Le projet de loi de révision de la Constitution, sur lequel le Peuple malien sera appelé à se prononcer, s’inscrit dans une démarche cherchant à améliorer le processus démocratique, à adapter l’outil à l’objet, la lettre à la pratique, pour mieux avancer dans la construction d’un système démocratique performant.
Dans la forme, il conserve sans changement plus de la moitié des dispositions du texte de 1992. Au fond, en plus d’une légère reformulation du Préambule et de certains articles, imposée par l’institution d’une seconde chambre et de la consécration, en plus du français, des langues nationales comme langues d’expression officielle, il comporte des réaménagements significatifs. Toutes ces innovations sont inscrites dans les cent cinq (105) articles qui vous sont soumis. Elles portent sur l’organisation et le fonctionnement des institutions, le régime des droits et libertés, notamment le droit de suffrage, et les délais de tenue des élections présidentielles.

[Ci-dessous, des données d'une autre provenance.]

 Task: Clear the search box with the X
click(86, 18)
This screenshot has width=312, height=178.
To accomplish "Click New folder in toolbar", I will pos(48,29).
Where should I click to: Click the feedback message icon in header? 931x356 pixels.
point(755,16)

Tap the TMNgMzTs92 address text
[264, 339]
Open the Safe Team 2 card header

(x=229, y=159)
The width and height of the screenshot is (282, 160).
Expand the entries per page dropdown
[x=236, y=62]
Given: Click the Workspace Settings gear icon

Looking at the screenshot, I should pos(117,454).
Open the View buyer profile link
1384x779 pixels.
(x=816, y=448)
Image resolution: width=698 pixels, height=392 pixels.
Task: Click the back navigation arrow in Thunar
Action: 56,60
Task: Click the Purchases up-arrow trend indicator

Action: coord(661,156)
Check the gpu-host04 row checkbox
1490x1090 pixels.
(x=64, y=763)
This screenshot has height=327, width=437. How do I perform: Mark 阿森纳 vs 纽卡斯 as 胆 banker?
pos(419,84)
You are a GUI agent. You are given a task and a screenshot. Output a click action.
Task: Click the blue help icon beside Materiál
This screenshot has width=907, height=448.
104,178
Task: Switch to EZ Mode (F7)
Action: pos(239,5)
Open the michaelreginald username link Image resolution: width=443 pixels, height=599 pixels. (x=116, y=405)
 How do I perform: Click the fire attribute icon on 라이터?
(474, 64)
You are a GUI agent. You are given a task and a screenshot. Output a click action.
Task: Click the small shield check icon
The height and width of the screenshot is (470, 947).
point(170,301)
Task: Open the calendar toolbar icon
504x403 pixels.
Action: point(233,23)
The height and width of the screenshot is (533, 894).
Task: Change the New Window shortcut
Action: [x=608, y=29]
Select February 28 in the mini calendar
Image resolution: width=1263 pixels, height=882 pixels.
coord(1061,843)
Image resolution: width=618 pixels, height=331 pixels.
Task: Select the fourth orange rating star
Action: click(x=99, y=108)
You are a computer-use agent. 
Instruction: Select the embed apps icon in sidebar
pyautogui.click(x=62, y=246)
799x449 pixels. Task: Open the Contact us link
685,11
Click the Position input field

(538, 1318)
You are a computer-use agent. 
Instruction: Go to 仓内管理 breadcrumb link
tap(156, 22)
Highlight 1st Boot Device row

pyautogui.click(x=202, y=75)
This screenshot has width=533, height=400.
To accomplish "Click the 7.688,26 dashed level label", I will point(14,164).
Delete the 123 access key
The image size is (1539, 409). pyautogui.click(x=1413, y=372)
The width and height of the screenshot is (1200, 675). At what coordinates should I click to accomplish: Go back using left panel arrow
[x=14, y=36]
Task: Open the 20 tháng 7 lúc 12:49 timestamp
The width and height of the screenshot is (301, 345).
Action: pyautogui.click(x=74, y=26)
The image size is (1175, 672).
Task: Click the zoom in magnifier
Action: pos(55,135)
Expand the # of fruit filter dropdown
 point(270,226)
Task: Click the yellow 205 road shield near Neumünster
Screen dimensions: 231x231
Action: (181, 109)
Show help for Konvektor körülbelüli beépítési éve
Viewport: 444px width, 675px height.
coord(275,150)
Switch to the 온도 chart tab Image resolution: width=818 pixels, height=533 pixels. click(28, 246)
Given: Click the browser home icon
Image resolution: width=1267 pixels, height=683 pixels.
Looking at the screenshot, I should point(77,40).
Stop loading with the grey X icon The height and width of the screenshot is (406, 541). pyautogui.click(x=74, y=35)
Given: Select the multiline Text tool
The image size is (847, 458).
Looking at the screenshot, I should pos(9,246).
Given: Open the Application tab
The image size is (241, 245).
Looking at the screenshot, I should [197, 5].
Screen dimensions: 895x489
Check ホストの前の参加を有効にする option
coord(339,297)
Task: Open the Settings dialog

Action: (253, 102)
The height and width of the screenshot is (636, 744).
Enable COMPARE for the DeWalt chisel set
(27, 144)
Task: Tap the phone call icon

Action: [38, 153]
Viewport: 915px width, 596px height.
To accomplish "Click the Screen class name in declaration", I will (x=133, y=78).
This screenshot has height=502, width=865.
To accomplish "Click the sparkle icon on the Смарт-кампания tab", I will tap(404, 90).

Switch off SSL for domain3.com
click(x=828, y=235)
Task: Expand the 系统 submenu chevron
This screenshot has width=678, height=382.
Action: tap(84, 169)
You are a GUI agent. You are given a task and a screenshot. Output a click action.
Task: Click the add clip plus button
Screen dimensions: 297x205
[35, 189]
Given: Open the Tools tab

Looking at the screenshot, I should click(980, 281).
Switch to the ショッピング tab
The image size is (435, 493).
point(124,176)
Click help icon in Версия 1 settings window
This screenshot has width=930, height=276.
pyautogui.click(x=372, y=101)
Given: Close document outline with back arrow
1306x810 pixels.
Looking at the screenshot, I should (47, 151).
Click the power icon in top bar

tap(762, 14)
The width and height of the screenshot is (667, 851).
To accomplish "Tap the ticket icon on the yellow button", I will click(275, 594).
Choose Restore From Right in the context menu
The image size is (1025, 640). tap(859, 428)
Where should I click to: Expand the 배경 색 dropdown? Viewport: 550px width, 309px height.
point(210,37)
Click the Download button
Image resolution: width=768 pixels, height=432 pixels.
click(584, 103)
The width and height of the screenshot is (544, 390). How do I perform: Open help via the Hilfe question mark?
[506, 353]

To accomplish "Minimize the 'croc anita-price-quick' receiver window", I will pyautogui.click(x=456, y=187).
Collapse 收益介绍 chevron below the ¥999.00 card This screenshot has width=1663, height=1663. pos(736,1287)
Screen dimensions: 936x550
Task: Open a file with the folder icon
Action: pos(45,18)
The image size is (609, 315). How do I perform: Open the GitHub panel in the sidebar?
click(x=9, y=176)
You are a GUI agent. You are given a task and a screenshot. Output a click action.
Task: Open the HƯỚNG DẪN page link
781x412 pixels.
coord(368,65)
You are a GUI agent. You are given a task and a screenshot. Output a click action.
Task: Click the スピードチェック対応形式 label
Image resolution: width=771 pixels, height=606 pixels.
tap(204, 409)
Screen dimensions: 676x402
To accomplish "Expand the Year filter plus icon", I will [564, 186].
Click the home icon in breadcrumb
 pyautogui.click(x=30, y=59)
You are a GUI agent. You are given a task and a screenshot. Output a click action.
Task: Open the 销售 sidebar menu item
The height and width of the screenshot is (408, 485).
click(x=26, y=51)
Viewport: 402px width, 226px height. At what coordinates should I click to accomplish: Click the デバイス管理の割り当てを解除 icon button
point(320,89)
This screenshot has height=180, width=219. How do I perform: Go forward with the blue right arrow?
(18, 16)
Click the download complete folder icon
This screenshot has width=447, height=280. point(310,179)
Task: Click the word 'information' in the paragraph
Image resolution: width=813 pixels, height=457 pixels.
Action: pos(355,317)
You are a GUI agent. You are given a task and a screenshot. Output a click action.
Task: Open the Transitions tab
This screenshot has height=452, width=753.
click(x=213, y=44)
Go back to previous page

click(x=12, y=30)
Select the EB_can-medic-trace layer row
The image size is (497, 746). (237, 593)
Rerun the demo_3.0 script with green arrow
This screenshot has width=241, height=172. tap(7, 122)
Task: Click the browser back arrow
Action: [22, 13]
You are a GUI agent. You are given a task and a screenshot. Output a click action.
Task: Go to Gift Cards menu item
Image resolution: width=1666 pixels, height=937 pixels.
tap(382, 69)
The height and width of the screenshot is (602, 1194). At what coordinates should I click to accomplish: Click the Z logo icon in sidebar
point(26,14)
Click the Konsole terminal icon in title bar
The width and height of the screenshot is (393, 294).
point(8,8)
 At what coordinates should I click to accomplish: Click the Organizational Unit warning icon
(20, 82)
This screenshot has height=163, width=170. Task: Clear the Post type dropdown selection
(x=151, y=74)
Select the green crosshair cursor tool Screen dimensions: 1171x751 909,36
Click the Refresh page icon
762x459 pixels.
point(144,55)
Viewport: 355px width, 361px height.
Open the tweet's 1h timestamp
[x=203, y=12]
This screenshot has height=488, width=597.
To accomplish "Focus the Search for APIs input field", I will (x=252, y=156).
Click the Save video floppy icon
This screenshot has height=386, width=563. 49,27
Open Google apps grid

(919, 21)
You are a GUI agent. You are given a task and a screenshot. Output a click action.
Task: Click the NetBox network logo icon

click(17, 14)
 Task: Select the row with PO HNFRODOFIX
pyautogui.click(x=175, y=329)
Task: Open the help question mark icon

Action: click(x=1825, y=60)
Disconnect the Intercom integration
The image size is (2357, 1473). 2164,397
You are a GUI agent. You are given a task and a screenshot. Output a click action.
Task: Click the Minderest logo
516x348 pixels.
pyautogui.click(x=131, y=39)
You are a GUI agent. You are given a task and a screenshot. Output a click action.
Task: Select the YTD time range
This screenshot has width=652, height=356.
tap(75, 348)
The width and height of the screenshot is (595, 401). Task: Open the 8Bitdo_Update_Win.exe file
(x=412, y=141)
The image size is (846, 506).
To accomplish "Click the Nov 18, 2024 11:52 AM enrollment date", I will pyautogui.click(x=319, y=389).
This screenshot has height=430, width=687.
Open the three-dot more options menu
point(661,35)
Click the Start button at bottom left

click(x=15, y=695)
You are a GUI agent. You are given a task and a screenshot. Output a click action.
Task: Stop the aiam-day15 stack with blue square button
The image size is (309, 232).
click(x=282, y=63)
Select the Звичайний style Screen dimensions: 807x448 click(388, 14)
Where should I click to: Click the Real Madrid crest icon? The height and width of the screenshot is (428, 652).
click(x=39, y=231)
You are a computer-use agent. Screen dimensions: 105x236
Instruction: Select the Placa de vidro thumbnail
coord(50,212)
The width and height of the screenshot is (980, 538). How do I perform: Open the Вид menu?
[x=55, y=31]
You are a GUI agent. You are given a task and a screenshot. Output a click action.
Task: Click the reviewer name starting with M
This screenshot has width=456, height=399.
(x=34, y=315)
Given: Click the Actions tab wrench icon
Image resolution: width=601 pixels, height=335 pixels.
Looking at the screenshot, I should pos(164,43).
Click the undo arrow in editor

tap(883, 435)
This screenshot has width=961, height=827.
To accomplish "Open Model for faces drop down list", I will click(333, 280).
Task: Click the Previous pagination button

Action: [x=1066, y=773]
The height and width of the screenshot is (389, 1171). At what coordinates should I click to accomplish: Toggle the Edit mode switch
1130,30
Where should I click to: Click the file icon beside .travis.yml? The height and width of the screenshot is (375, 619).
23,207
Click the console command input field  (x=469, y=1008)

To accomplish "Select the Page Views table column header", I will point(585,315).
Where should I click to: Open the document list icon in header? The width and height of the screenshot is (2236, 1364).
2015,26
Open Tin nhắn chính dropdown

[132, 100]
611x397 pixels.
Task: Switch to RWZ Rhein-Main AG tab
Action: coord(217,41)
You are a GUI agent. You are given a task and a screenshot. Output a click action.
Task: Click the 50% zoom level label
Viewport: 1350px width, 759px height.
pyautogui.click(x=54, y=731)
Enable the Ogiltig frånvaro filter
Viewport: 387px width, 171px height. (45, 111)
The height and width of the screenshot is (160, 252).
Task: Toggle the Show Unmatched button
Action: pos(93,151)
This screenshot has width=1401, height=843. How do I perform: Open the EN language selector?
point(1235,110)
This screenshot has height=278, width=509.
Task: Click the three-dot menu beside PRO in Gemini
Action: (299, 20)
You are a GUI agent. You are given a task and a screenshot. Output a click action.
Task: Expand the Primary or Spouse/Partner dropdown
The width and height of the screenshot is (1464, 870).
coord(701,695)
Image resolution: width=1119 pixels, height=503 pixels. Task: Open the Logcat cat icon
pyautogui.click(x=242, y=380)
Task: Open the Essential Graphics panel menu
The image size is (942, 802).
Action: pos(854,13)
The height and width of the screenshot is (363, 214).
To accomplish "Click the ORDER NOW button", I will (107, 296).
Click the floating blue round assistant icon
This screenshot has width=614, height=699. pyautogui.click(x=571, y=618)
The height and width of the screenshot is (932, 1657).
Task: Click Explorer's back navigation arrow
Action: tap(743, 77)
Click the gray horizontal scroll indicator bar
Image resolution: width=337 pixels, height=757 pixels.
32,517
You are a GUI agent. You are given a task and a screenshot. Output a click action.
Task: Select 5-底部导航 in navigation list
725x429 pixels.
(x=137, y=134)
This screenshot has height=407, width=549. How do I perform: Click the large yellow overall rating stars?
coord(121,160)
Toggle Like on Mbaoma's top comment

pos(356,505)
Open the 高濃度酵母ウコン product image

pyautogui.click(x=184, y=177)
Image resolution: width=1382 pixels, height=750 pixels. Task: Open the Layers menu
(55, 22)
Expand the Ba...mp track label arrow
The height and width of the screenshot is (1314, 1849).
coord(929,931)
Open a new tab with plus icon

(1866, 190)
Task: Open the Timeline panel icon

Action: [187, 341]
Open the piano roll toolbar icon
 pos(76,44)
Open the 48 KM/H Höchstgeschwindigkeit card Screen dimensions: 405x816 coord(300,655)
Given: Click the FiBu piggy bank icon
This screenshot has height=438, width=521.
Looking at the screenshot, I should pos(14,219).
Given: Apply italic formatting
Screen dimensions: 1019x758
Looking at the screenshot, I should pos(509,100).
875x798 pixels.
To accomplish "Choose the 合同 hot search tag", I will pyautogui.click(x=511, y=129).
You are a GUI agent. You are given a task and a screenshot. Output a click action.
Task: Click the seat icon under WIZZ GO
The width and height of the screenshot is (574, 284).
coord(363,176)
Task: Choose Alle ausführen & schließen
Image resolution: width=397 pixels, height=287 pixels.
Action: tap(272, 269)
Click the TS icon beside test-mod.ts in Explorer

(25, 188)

Il est proposé un réaménagement de l’Exécutif, dans le cadre du régime semi-présidentiel actuel:
1.1. Deux nouvelles conditions sont posées pour la recevabilité de la candidature à l’élection du Président de la République: il faut être Malien «d’origine» et n’avoir aucune autre nationalité et être âgé de moins de 75 ans;
1.2. Le Président de la République prête serment désormais devant la Cour Constitutionnelle (qui n’était pas créée en 1992) en gardant sa coiffure, conformément aux dispositions du guide du protocole règlementant les tenues pour les cérémonies officielles;
1.3. Le Président de la République conserve les pouvoirs propres que lui confère la Constitution. En outre, il définit la politique de la Nation dont le Gouvernement assure la conduite;
1.4. La possibilité est donnée au Président de la République de mettre fin aux fonctions du Premier ministre sans la présentation par celui-ci de la démission du Gouvernement. Dans la même logique, la fin de la mission du Premier ministre entraîne la démission collective des autres membres du Gouvernement;
1.5. Il est prévu de laisser vacant le siège du député appelé au gouvernement. Dans ce cas, l’exercice de son mandat est suspendu. A la fin de sa mission gouvernementale, sauf s’il fait l’objet de poursuites judiciaires, il retrouve son siège;
1.6. Le régime de déclaration des biens du Président de la République, du Premier ministre et des ministres a été réaménagé pour permettre le contrôle de la véracité des déclarations et assurer un meilleur suivi de l’évolution du patrimoine;
1.7. Le statut pénal du Président de la République est complété. Un régime de sanction est organisé pour les infractions commises en dehors de l’exercice de ses fonctions;
1.8. Le gouvernement demeure responsable devant l’Assemblée nationale, qui peut le renverser. Mais, il ne peut présenter qu’un programme de gouvernement.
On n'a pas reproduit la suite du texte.